When Holland got hold of the original trial document he discovered that all the previous versions had been censored.

“For example they didn’t use the words ‘unnatural practices’ or ‘gross indecency’ and all the rest. They were absolutely blunt, simply calling it sodomy, and we hadn’t known that before. It was fairly raw stuff. We thought of the Victorians as mealy-mouthed about homosexuality. There were many differences between what had been accepted and what I had in my hand.

“When I did the trial transcript back in 2003, I got two actors to launch it at The British Library. Steven Berkoff played Carson and Corin Redgrave was Oscar, in a one-off, onenight performance. It was the only time in my life when I had two rather well-known actors on stage asking, ‘How do you want me to play it’?” he says.

Cheltenham Festival rang Holland some months later and asked if it could do it again.

“At the very last minute Corin, who was having health problems, had to pull out. So I asked Steven, who can be quite difficult about who he performs with, what we should do. I said I’d do anything, pull out any stop to get him another Oscar. He said, ‘It’s getting a bit late so it’s best if you do it’. He’d heard me lecture and talk and so on and thought I be fine. So we met up two hours before the reading and just did it. Nothing like starting at the top.

“I joked about this with my German publishers and the next thing I knew they had booked ten gigs round Germany over a period of two weeks to promote it.”

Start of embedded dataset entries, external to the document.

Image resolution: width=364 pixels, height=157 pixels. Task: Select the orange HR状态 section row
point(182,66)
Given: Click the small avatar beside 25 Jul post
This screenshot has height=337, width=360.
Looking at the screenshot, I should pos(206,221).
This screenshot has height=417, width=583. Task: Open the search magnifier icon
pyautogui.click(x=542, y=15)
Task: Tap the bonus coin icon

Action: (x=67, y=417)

Holland trimmed the trial down to an hourlong account of Oscar’s love for Douglas, his relationship to art and literature and his relationship to the rent boys.

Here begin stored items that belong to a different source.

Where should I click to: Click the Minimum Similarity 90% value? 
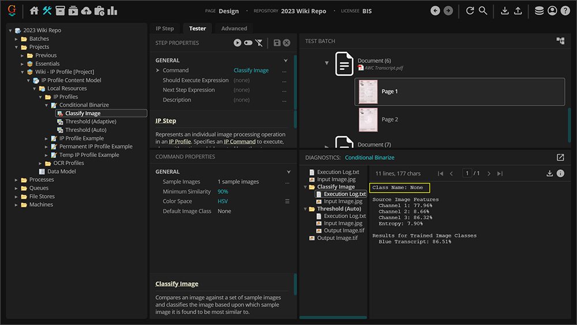(223, 192)
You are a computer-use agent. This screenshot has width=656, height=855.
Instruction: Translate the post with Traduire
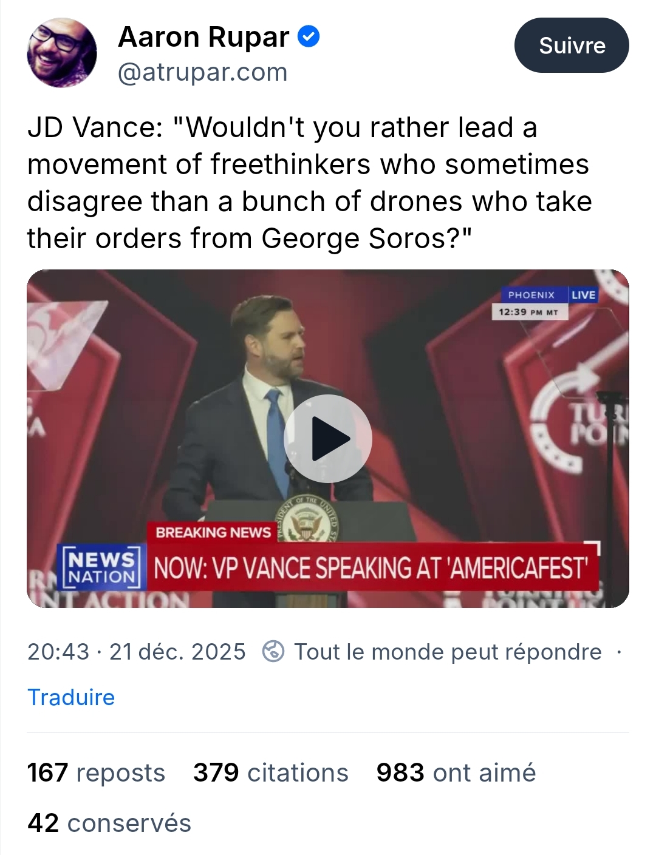pyautogui.click(x=71, y=697)
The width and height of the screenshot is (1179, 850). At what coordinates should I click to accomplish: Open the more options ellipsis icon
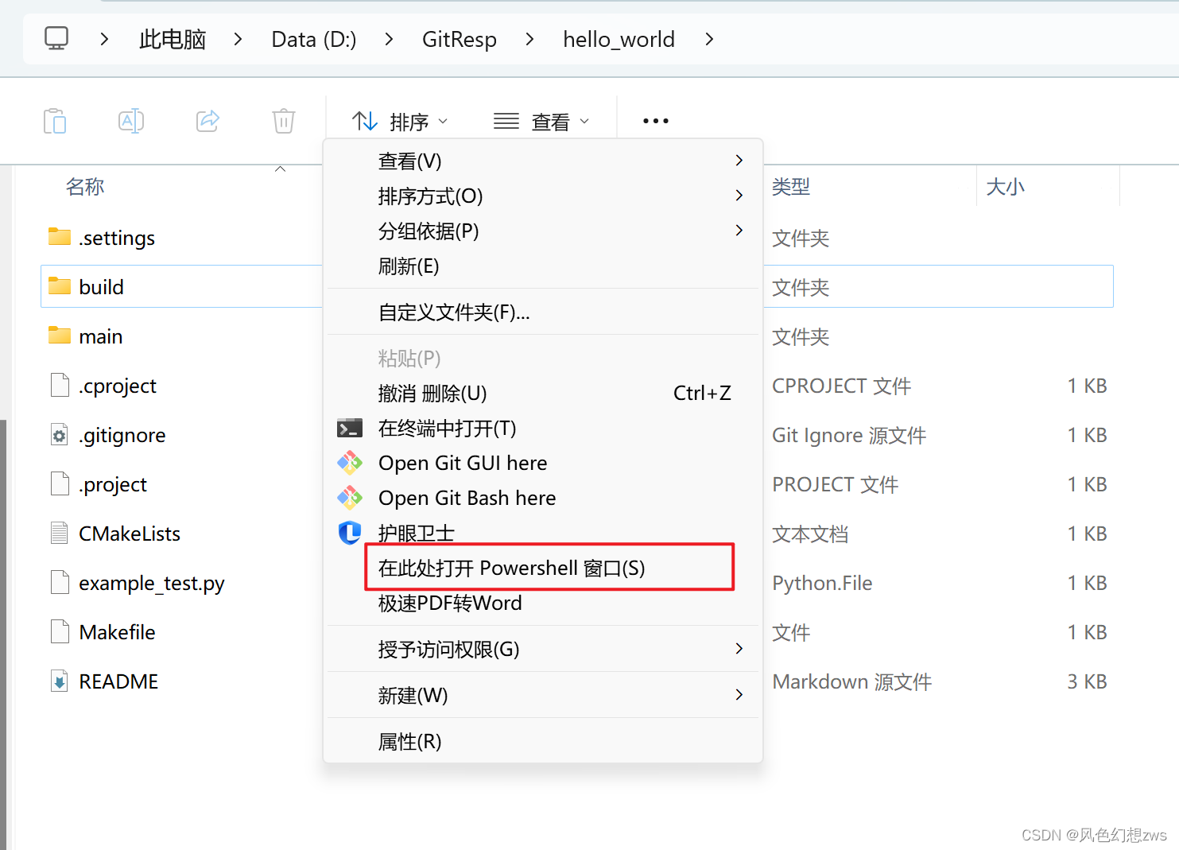pyautogui.click(x=654, y=121)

“The two-hander was sent to John O’Connor, who said, ‘I think we can probably use most of this’. We added the defence cross examination by Edward Clark and the questioning by Carson. We compressed the other two trials down to the relationship between Oscar and his art, Lord Alfred Douglas (Bosie), the rent boys and the various witnesses.” The plays starting point is The Marquis of Queensbury, Bosie’s father, appearing at the box-office with a “bouquet”

of rotten vegetables. Refused admission, Queensbury left a card saying, “To Oscar Wilde posing as a somdomite [sic]”. Police arrested Lord Queensbury and charged him with libel at the Vine Street police station.

Holland wanted to know the truth about his grandfather, and his research changed his perception of how Oscar Wilde acted and reacted throughout the trial period.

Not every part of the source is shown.